Input:
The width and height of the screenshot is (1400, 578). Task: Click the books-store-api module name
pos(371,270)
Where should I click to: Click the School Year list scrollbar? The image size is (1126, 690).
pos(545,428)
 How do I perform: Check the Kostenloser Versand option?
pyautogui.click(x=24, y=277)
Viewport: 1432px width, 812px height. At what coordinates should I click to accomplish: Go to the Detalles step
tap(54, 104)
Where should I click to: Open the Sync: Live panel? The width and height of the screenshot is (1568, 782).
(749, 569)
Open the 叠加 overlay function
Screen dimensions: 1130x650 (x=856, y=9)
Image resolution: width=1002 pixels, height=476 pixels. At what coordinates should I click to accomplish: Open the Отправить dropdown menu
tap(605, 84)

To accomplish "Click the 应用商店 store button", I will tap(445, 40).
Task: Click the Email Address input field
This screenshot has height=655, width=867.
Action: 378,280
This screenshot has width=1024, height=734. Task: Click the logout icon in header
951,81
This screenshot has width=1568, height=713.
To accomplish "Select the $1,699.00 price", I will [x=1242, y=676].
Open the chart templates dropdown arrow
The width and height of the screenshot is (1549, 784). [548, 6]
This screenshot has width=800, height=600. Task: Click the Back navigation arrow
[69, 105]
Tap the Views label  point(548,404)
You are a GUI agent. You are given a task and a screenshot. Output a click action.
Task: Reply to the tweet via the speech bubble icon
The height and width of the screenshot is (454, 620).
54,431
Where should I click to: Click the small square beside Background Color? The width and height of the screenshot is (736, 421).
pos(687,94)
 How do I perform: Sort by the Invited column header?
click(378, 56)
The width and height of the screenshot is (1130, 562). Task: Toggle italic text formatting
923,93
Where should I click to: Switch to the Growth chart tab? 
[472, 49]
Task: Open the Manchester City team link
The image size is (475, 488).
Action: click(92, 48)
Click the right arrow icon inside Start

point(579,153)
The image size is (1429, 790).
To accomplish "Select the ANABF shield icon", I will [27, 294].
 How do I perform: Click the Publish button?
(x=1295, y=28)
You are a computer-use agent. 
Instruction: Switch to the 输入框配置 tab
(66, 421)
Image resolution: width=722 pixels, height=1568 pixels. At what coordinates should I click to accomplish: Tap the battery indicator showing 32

Problem description:
Would you restate all of the material, word for word?

Output for this task:
The width and height of the screenshot is (1400, 578). Task: Click the books-store-api module name
pos(371,270)
Where should I click to: Click the School Year list scrollbar? The image size is (1126, 690).
pos(545,428)
 How do I perform: Check the Kostenloser Versand option?
pyautogui.click(x=24, y=277)
Viewport: 1432px width, 812px height. At what coordinates should I click to accomplish: Go to the Detalles step
tap(54, 104)
Where should I click to: Open the Sync: Live panel? The width and height of the screenshot is (1568, 782).
(749, 569)
Open the 叠加 overlay function
Screen dimensions: 1130x650 (x=856, y=9)
Image resolution: width=1002 pixels, height=476 pixels. At what coordinates should I click to accomplish: Open the Отправить dropdown menu
tap(605, 84)

To accomplish "Click the 应用商店 store button", I will tap(445, 40).
Task: Click the Email Address input field
This screenshot has height=655, width=867.
Action: 378,280
This screenshot has width=1024, height=734. Task: Click the logout icon in header
951,81
This screenshot has width=1568, height=713.
To accomplish "Select the $1,699.00 price", I will [x=1242, y=676].
Open the chart templates dropdown arrow
The width and height of the screenshot is (1549, 784). [548, 6]
This screenshot has width=800, height=600. Task: Click the Back navigation arrow
[69, 105]
Tap the Views label  point(548,404)
You are a GUI agent. You are given a task and a screenshot. Output a click action.
Task: Reply to the tweet via the speech bubble icon
The height and width of the screenshot is (454, 620).
54,431
Where should I click to: Click the small square beside Background Color? The width and height of the screenshot is (736, 421).
pos(687,94)
 How do I perform: Sort by the Invited column header?
click(378, 56)
The width and height of the screenshot is (1130, 562). Task: Toggle italic text formatting
923,93
Where should I click to: Switch to the Growth chart tab? 
[472, 49]
Task: Open the Manchester City team link
The image size is (475, 488).
Action: click(92, 48)
Click the right arrow icon inside Start

point(579,153)
The image size is (1429, 790).
To accomplish "Select the ANABF shield icon", I will [27, 294].
 How do I perform: Click the Publish button?
(x=1295, y=28)
You are a computer-use agent. 
Instruction: Switch to the 输入框配置 tab
(66, 421)
Image resolution: width=722 pixels, height=1568 pixels. At what coordinates should I click to accomplish: Tap the battery indicator showing 32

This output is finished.